Keeping Illumina headers unchanged for non-Mothur use

dylansmith17 · May 15, 2013, 7:38pm

After commands like trim.seqs, screen.seqs, make.contigs, etc., Mothur always tells you “I changed your : to - for ease in downstream analyses”. The only problem is that other programs, e.g. Pandaseq (for pairing R1 and R2 Illumina sequences) won’t read the sequences in the format Mothur changes to. Is there a command to pass to bypass the Illumina sequence header change that Mothur automatically likes to do? Thanks.

pschloss · May 16, 2013, 12:12pm

We could add that as a feature to make.contigs, but… Pandaseq is a program to make contigs, which is what make.contigs does. So I’m not sure why you would need to do this… FWIW, we change the : to _ for people that like to make trees.

dylansmith17 · May 17, 2013, 12:19am

I think it would be a worthwhile option/command to have in Mothur, as there are so many programs and scripts that require specific headers to read. I wanted to use Pandaseq after some sequence truncating/editing in Mothur to compare Mothur’s read-pairing algorithm to Pandaseq’s, as I know they are built slightly differently.

In case you’re interested why, I’ve been pairing reads from fungal ITS amplicons in Mothur, and trying different levels of quality filtering/truncating of individual reads prior to pairing. I’m getting worried because when I truncate reads more and more (e.g. increasing qwindowaverage, playing with qwindowsize), Mothur is still pairing all my reads but just making them shorter on average. Shouldn’t I get to a point where Mothur can’t pair the reads any more because the region of overlap has been cut off?

Thanks for your help.

pschloss · May 17, 2013, 11:49am

Do the number of reads with N’s go up as the contigs get shorter?
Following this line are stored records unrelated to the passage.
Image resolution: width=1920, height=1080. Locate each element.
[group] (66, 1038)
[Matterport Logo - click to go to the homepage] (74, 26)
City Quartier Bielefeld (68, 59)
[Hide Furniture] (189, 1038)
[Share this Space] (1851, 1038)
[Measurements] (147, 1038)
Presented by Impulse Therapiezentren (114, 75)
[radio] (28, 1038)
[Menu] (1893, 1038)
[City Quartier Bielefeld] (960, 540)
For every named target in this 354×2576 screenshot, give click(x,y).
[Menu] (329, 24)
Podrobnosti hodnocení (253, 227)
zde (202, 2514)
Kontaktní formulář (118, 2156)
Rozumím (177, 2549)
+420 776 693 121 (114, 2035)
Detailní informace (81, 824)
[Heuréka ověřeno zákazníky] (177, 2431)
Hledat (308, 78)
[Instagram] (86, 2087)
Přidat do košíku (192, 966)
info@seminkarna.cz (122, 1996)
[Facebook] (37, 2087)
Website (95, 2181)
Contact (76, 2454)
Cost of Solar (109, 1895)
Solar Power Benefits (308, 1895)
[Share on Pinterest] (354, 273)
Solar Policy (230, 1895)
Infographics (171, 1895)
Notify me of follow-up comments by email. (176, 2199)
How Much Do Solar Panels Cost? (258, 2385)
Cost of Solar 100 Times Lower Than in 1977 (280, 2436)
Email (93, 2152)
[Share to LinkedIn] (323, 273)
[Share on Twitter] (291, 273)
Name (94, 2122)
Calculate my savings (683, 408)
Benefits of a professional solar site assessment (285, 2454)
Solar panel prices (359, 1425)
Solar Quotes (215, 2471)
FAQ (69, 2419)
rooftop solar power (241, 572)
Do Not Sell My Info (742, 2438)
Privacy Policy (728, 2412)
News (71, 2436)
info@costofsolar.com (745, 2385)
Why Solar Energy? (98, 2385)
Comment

westcott · May 17, 2013, 12:53pm

Thanks for the suggestion. I added a modifynames parameter to the set.dir command. In the next release you will be able to run the following:

set.dir(modifynames=F)

to override the changes to sequence names in mothur’s commands.

dylansmith17 · May 17, 2013, 5:10pm

Interestingly, the number of Ns seem to go down as the reads get shorter. Looking only at the average paired-read length, the average decreases as quality trimming becomes more rigorous, but only slightly (e.g. 214bp, 212bp, 211.9bp, etc.). However, the shortest read in the dataset becomes smaller and smaller, e.g. 172bp, 75bp, 71bp, 31bp, and this sequence never contains any Ns. As a result of the lower proportion of N-containing sequences with each round of filtering, the total amount of retained sequences after screen.seqs( maxambig=0) is larger each time.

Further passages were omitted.